I haven't bought there in a while, but recently I noticed that it is owned by the Arnault of LMVH perfumery (in)famy - which should have been obvious since the very beginning, but which somehow I had missed. This will guarantee that I will not buy there anymore if not under duress.
I had always been amazed at the lack of interest of Mr Arnault in the downfall of the perfume houses under his control (like Guerlain and Dior). The fact that he owns Sephora, though, establishes a causal relation. Sephora is pushing out of business older smaller stores, and many department stores, which would have made business with the classics. So there's no point in putting energy into them, it could even be counterproductive. Cheap, sporty perfumes and cosmetics are better money makers at Sephora, so that's where the energy goes (see Guerlain cosmetics, which have now 10 times more counter space than perfumes - if perfumes find a place at all). So it's just not lack of interest, it's a deliberate strategy, which IFRA seems to have unknowingly accelerated (it had already happed at Dior without IFRA).
(Incidentally, the effect isn't that good on cosmetics either, the harsh warm lights of Sephora displays make creams go rancid right away, despite the protestations of sales assistant, evidently anesthesized by massive doses of Light blue, that rancid oils is indeed what creams should smell like. I still remember a SA who told me, straight face, that the parmesan cheese left under August sun for a week miasma emanating from a tester was what rose absolute smells like).
However, one must also say that Sephora provides an easy, convenient place to test and try perfumes, more relaxing than most other stores, especially for newbies - and I have used it this way extensively. So one could argue that Sephora helps introduce people to perfumery - before people actually move up to good stuff.
Obviously, I think the first force prevails, and the net effect of Sephora is way negative.
What do you think?
PS You will forgive my title. But after Profvmvm and the HdP trio, I feel entitled to some Latin silliness.
It's surprising to me that Sephora still hasn't arrived here in the UK, although I've had the pleasure when visiting New York, Rome, Washington, and Prague. This is because I generally can't resist dropping in when I see a shop with lots of perfume. But I've always found them to be quite boring and same-y, and when I've lived in places with Sephoras I rarely visited once the novelty wore off.

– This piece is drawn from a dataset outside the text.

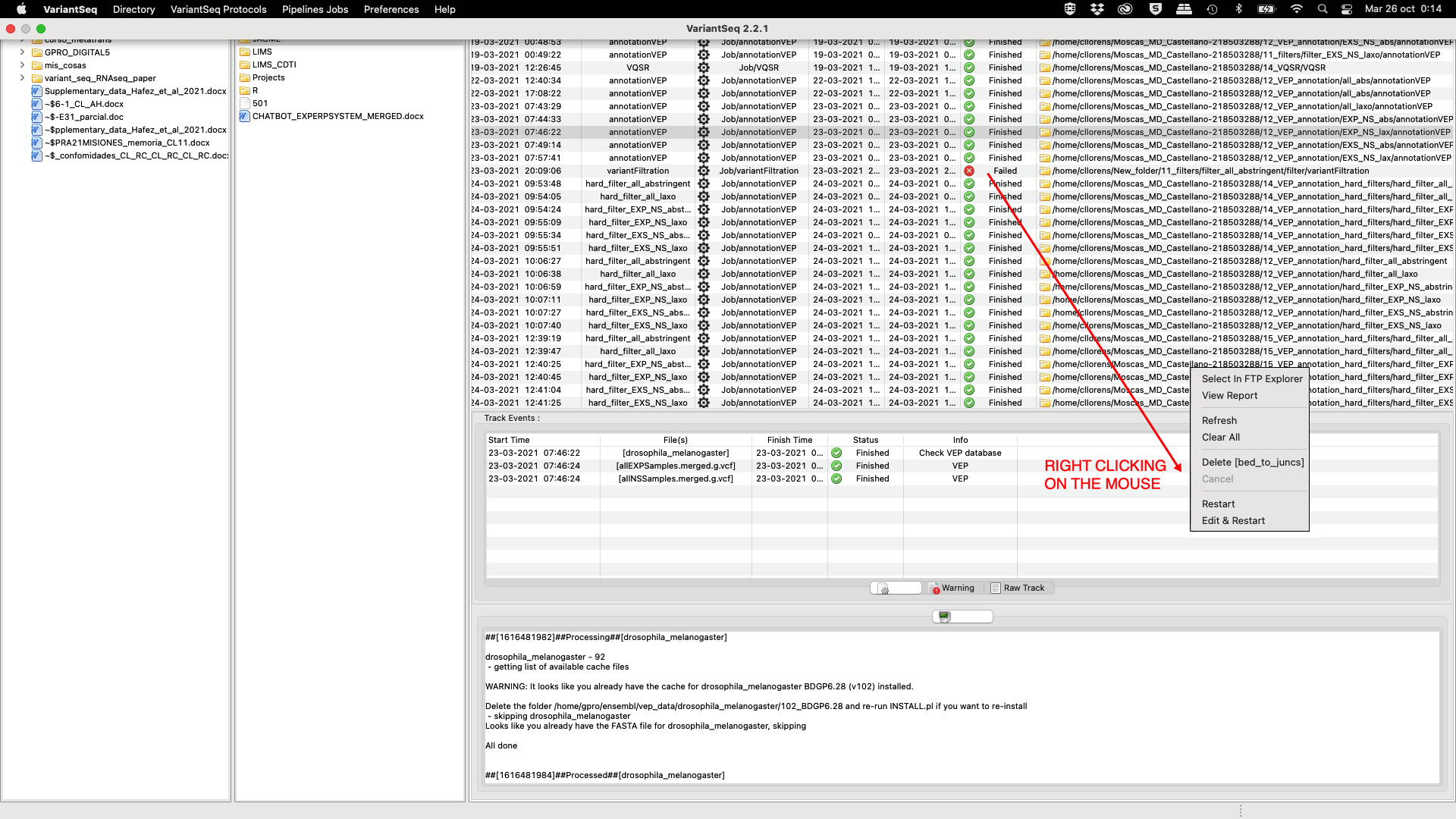Click Refresh in the context menu
The width and height of the screenshot is (1456, 819).
tap(1219, 420)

Plus, like you say there are those hot lights, so I wouldn't buy something there that I could buy elsewhere. And I can definitely buy elsewhere; I'm lucky enough to have Liberty, Harrod's, Selfridges, Les Senteurs, and myriad little boutiques nearby. Also, larger stores in the Boots chain have a very similar selection to Sephora's.
It's a real shame if Sephora threatens smaller perfume shops. I would hope it wouldn't be too much of a threat to tiny niche perfumeries, though, because it doesn't have the same stock.
And perhaps it does provide a convenient place for new perfumistas to test and try, but I wonder how many Sephoras are in places that don't already have a pretty good selection. Like I said, I've only seen them in major cities, so my experience is limited.
All in all, I don't care for Sephora because I'm generally opposed to the consolidation and the "Wal-martization" of everything, which seems to be trying to turn us all into clones that look and smell alike and eat all the same food, yada yada.
I've gotten bored with the offerings in Sephora lately - especially in the men's section. Their offerings tend to be late, non-exclusive, and less than interesting to the diehard fraggie.
On the other hand, however, Sephora was much more interesting when I was starting out. They were very conducive to entry into the hobby. A real "gateway".
Overall, I feel like Sephora has been positive, particularly for increasing the popular enjoyment of fragrances. Even more, I find that they are a nice venue for American men - who tend to be overly self-conscious about enjoying fragrance - to sniff. However, I also hope that Sephora won't have a negative effect on those wonderful profumerias and mom-and-pop stores, which always have greater diversity and emphasis on classics. When I found such places in Europe, I was in heaven!
PS - the sales staff in Sephora tend to be very helpful, very friendly, and very patient in leaving me to sniff in peace. They even offer me more samples than I want. Other places should take note!